## WORK REQUIRED
Copy word for word every line from the one containing "Click the headbucket" down to the one containing "click(432, 317)", with both of those lines included. Omit the pictures from your copy.

::: MATERIAL FOR THIS EXERCISE

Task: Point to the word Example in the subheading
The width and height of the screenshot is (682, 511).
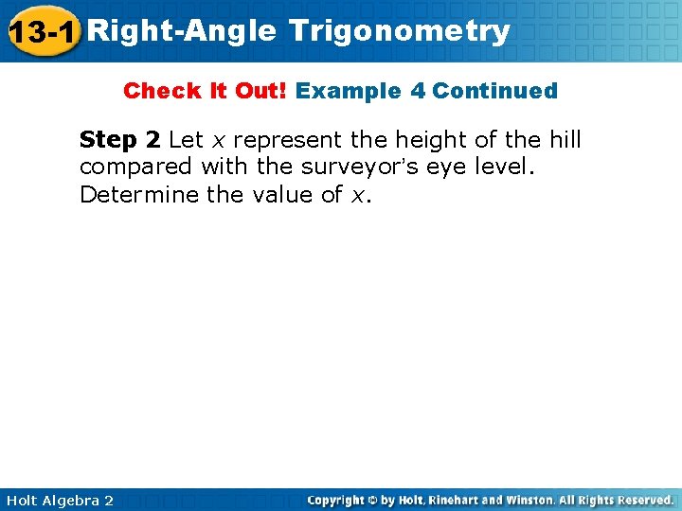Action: pyautogui.click(x=348, y=92)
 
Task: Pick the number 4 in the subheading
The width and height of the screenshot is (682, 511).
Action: pyautogui.click(x=418, y=92)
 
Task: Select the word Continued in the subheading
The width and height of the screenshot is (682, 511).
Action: pyautogui.click(x=495, y=92)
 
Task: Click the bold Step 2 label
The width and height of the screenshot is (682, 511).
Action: pyautogui.click(x=119, y=140)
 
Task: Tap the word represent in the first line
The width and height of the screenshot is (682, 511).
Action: pyautogui.click(x=288, y=140)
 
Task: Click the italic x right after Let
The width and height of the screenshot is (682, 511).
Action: pyautogui.click(x=218, y=141)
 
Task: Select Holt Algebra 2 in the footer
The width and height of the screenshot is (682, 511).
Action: pyautogui.click(x=58, y=500)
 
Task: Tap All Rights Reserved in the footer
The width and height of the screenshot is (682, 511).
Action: pyautogui.click(x=615, y=499)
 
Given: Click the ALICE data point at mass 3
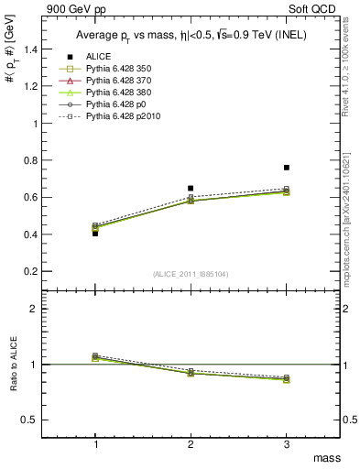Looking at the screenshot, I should (287, 168).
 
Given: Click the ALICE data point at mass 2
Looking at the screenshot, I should (191, 188).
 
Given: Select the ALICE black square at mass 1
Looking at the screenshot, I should (95, 234).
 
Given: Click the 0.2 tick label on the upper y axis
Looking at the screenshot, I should (38, 272).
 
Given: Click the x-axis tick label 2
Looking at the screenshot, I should (191, 443).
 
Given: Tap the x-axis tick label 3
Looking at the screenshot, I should (287, 443).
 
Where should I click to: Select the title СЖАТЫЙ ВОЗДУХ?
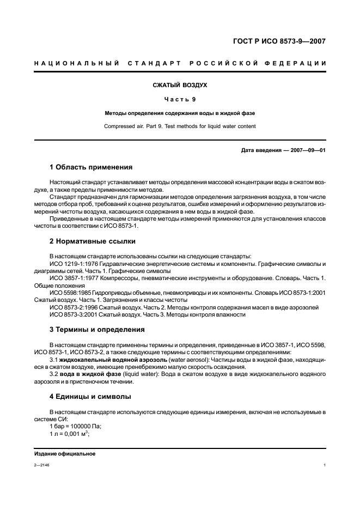point(180,85)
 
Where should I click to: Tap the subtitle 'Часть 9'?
point(180,99)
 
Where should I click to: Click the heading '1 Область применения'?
point(91,167)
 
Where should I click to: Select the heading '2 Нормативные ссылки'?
point(92,241)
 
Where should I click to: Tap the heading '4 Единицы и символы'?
point(90,396)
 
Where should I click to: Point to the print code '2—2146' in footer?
point(41,465)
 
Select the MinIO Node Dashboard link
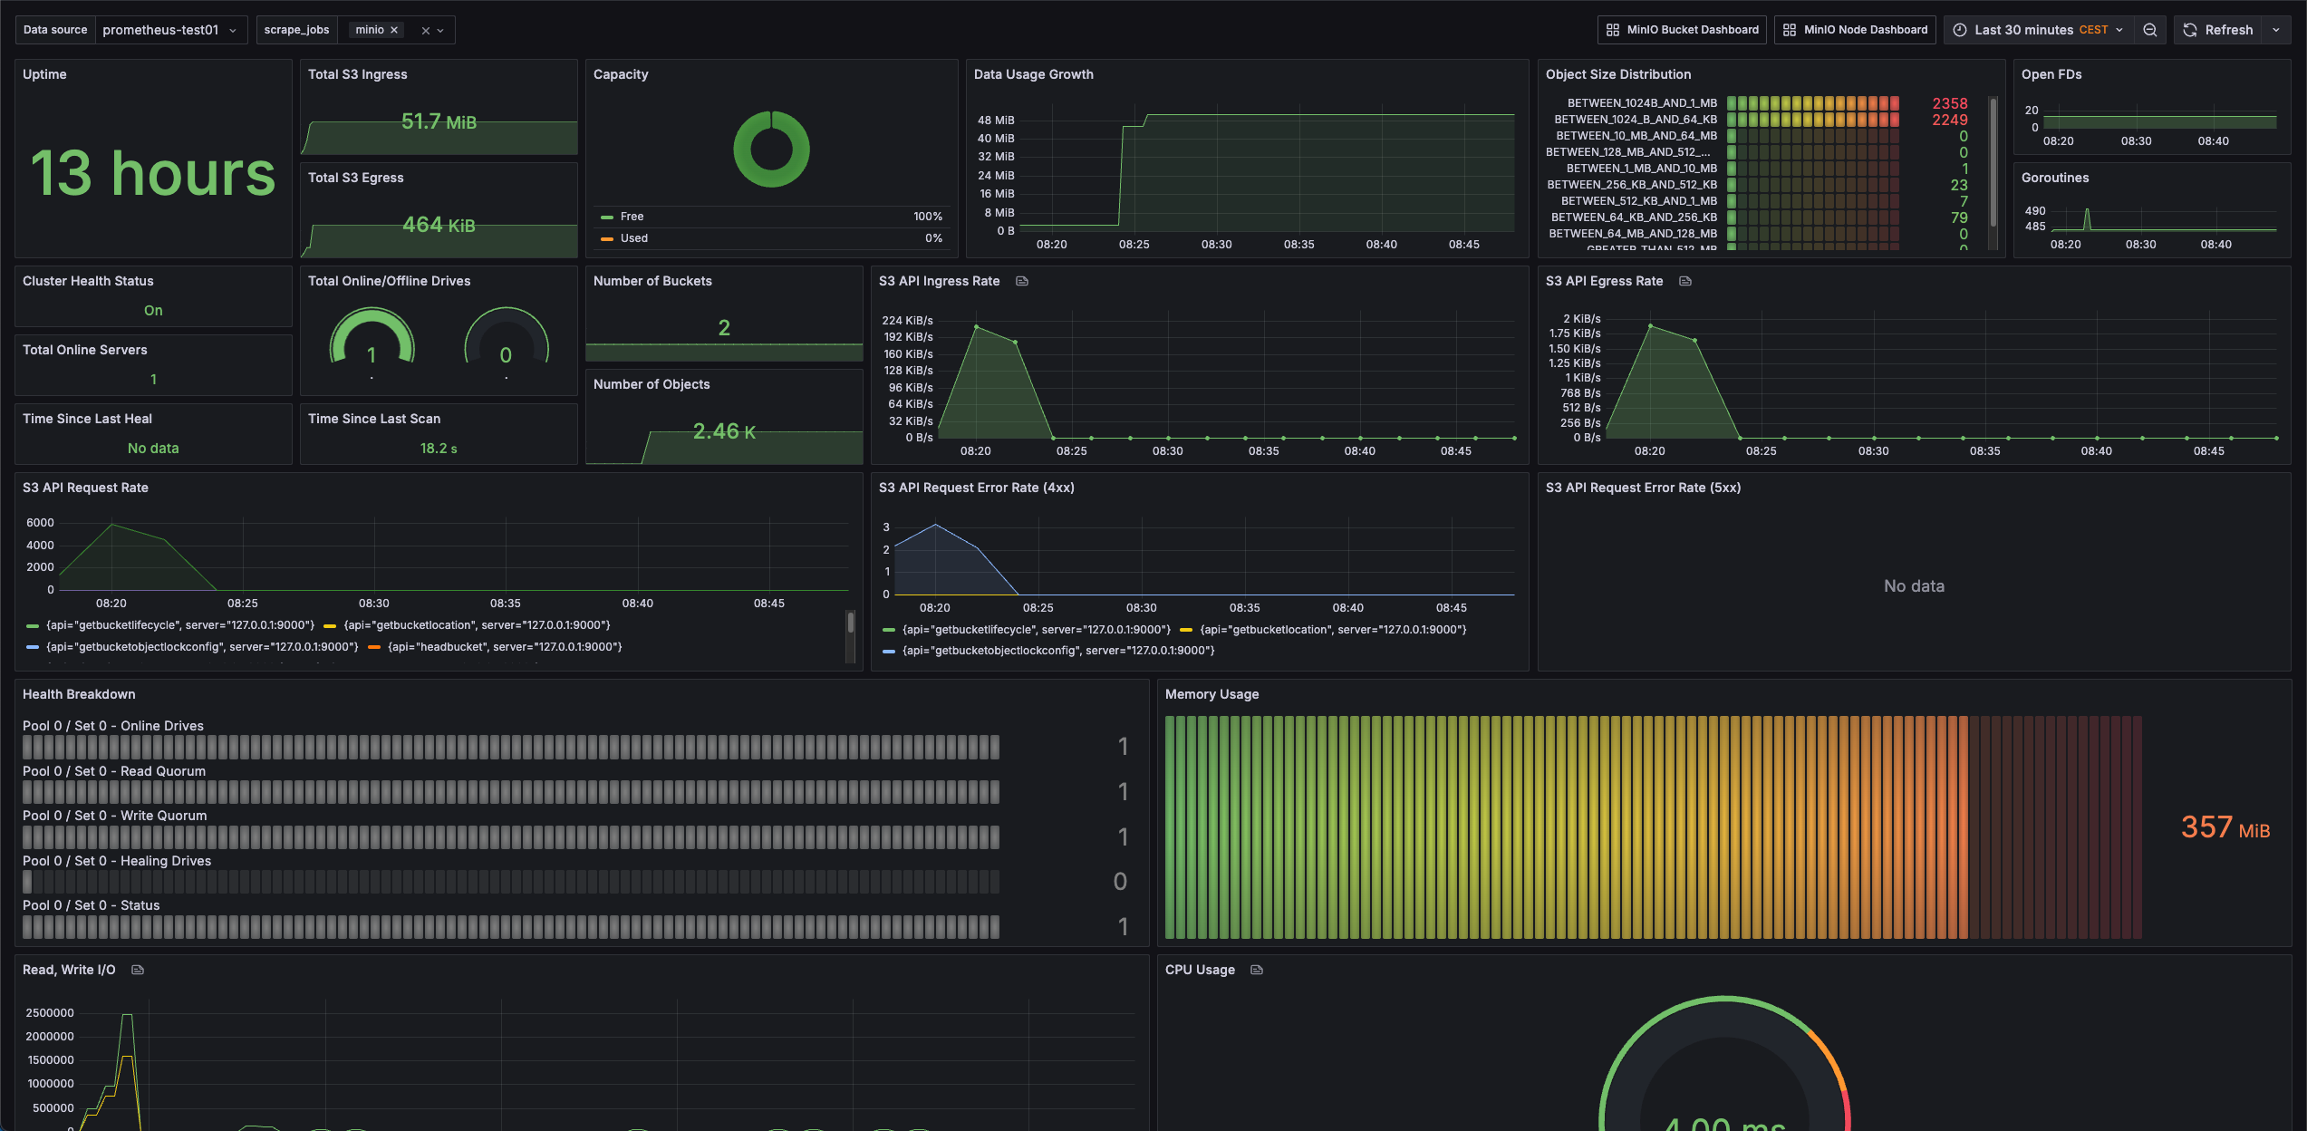click(x=1855, y=30)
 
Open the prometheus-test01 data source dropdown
click(x=169, y=30)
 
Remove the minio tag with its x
click(x=394, y=30)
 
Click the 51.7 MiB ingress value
click(x=439, y=121)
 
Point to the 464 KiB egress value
click(x=439, y=225)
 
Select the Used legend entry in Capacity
click(x=633, y=238)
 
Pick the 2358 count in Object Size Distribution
click(x=1949, y=103)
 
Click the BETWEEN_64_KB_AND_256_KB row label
click(x=1633, y=218)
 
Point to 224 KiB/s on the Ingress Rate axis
click(x=907, y=321)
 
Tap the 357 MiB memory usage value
click(x=2225, y=827)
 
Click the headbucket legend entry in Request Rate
click(x=504, y=647)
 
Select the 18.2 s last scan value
click(x=439, y=449)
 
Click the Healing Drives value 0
click(x=1120, y=882)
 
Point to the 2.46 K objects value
click(x=724, y=431)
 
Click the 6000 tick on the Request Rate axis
click(x=40, y=523)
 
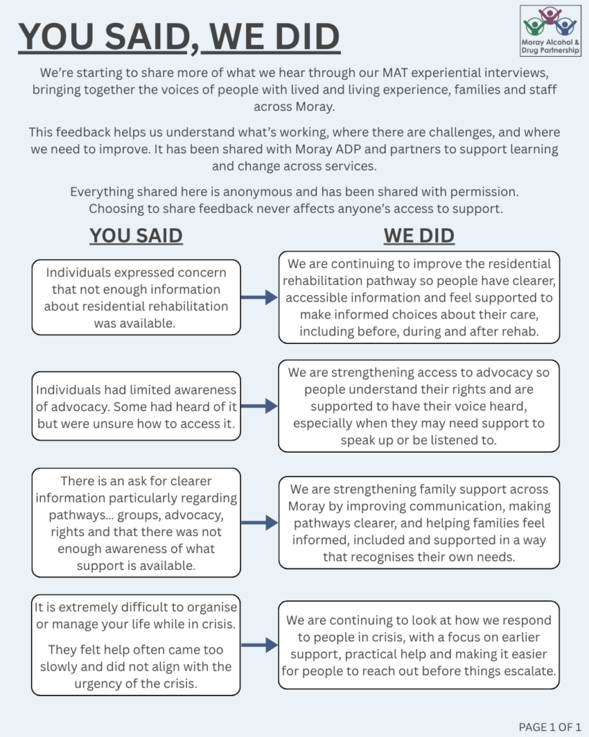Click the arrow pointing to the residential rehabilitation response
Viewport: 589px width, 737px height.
pyautogui.click(x=259, y=297)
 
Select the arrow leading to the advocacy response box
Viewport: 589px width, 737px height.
pyautogui.click(x=259, y=406)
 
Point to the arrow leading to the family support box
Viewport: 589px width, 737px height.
pyautogui.click(x=259, y=523)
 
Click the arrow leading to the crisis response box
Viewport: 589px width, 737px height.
pyautogui.click(x=259, y=646)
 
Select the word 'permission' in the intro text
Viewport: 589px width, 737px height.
pyautogui.click(x=478, y=193)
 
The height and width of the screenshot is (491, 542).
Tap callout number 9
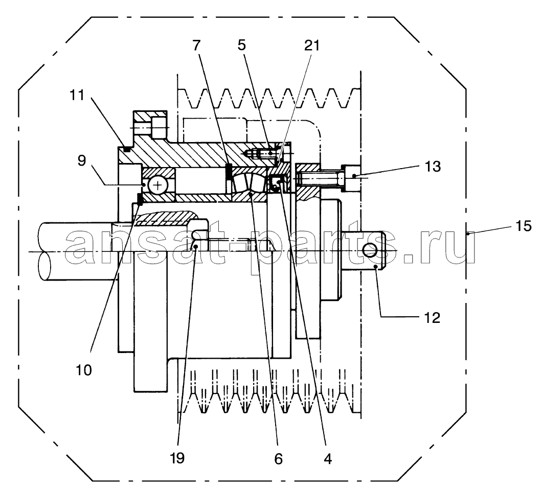click(82, 160)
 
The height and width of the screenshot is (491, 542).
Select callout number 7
click(196, 45)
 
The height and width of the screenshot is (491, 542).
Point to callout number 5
click(242, 45)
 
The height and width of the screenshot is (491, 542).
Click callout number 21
click(312, 45)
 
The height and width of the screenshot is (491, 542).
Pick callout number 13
click(433, 167)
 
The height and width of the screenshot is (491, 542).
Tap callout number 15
click(523, 226)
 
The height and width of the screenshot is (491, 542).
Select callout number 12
click(432, 317)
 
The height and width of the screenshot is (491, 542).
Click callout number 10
click(84, 370)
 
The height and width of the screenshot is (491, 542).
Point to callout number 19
click(177, 458)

::::::

## SOLVED PROBLEM
Click the headbucket legend entry in Request Rate
click(x=504, y=647)
 
Select the 18.2 s last scan value
click(x=439, y=449)
 
Click the Healing Drives value 0
click(x=1120, y=882)
 
Point to the 2.46 K objects value
click(x=724, y=431)
 
Click the 6000 tick on the Request Rate axis
click(x=40, y=523)
 
Click the arrow pointing to the residential rehabilitation response
Viewport: 589px width, 737px height.
pyautogui.click(x=259, y=297)
 
Select the arrow leading to the advocacy response box
Viewport: 589px width, 737px height.
pyautogui.click(x=259, y=406)
 
Point to the arrow leading to the family support box
Viewport: 589px width, 737px height.
pyautogui.click(x=259, y=523)
 
Click the arrow leading to the crisis response box
Viewport: 589px width, 737px height.
pyautogui.click(x=259, y=646)
 
Select the word 'permission' in the intro text
Viewport: 589px width, 737px height.
pyautogui.click(x=478, y=193)
 
The height and width of the screenshot is (491, 542).
Tap callout number 9
click(82, 160)
 
The height and width of the screenshot is (491, 542).
Select callout number 7
click(196, 45)
 
The height and width of the screenshot is (491, 542).
Point to callout number 5
click(242, 45)
 
The height and width of the screenshot is (491, 542).
Click callout number 21
click(312, 45)
 
The height and width of the screenshot is (491, 542).
Pick callout number 13
click(433, 167)
 
The height and width of the screenshot is (491, 542).
Tap callout number 15
click(523, 226)
 
The height and width of the screenshot is (491, 542).
Select callout number 12
click(432, 317)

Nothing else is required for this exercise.